Robert S. Griswold | Steven R. Kellman | Ted Smith
05-September-1999 Sunday
This column on issues confronting renters and
landlords is written by Counselor of Real Estate and
Certified Property Manager Robert Griswold, host of Real
Estate Today! with Robert Griswold (10 a.m.
Saturdays on AM1130 - KSDO radio, or on the Internet
at www.retodayradio.com),
and by attorneys Steven R. Kellman, director of the
Tenants' Legal Center, and Ted Smith, principal in a law
firm representing landlords.
Q: We moved into our apartment several months ago and
never had a
walk-through or other inspection with our landlord. He
simply came by our
former residence and dropped off the keys.

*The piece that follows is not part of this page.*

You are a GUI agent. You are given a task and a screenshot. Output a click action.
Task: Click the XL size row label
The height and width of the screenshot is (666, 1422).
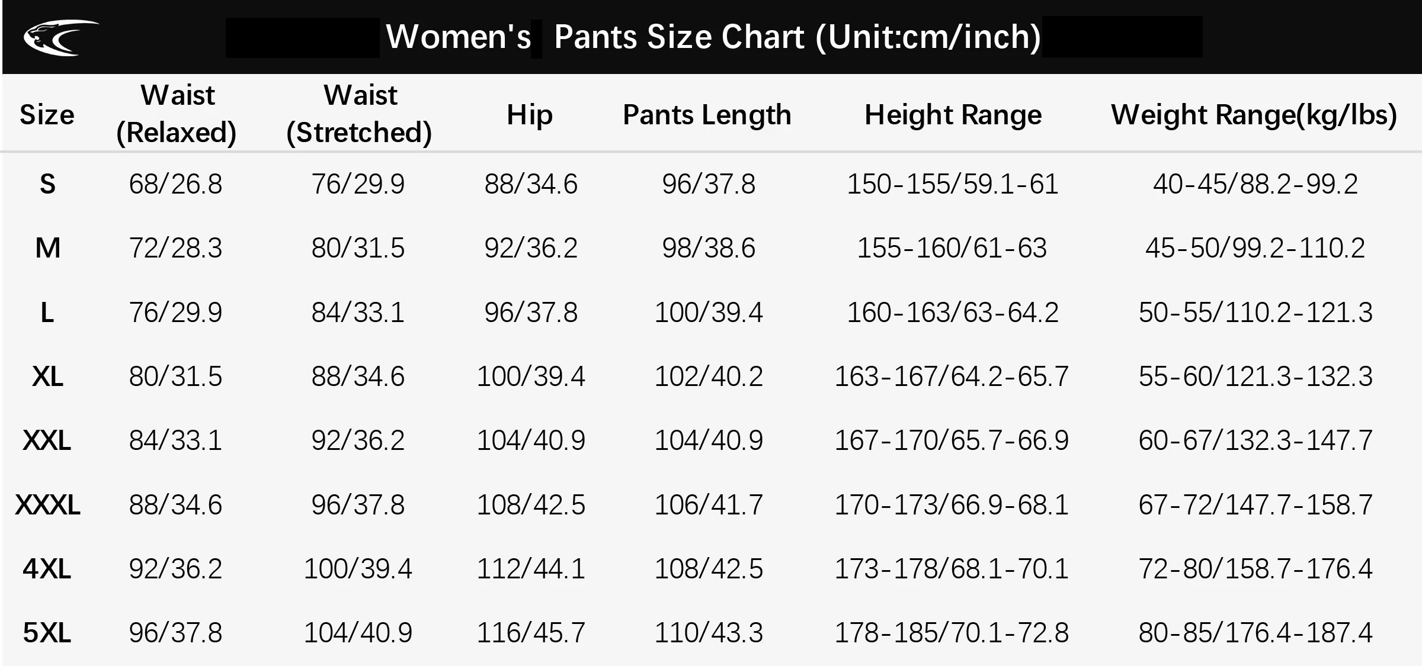point(47,377)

Unfortunately, a month later there was a fire in my
bedroom. The fire
department declared the cause to be electrical, but the
landlord's
insurance company claims it was a candle.
There is a fire alarm directly outside my bedroom door in
the hall and it
did not go off the night of the fire. The fire department
said it was not
working. I feel if the smoke detector were in proper
working condition, I
could have salvaged more of my personal belongings.
What do I need to do to sort this out?
A: Griswold: Yes, the smoke detector should have been
tested when you moved in, and its inoperative state is a
critical fact in any proceedings based on this case.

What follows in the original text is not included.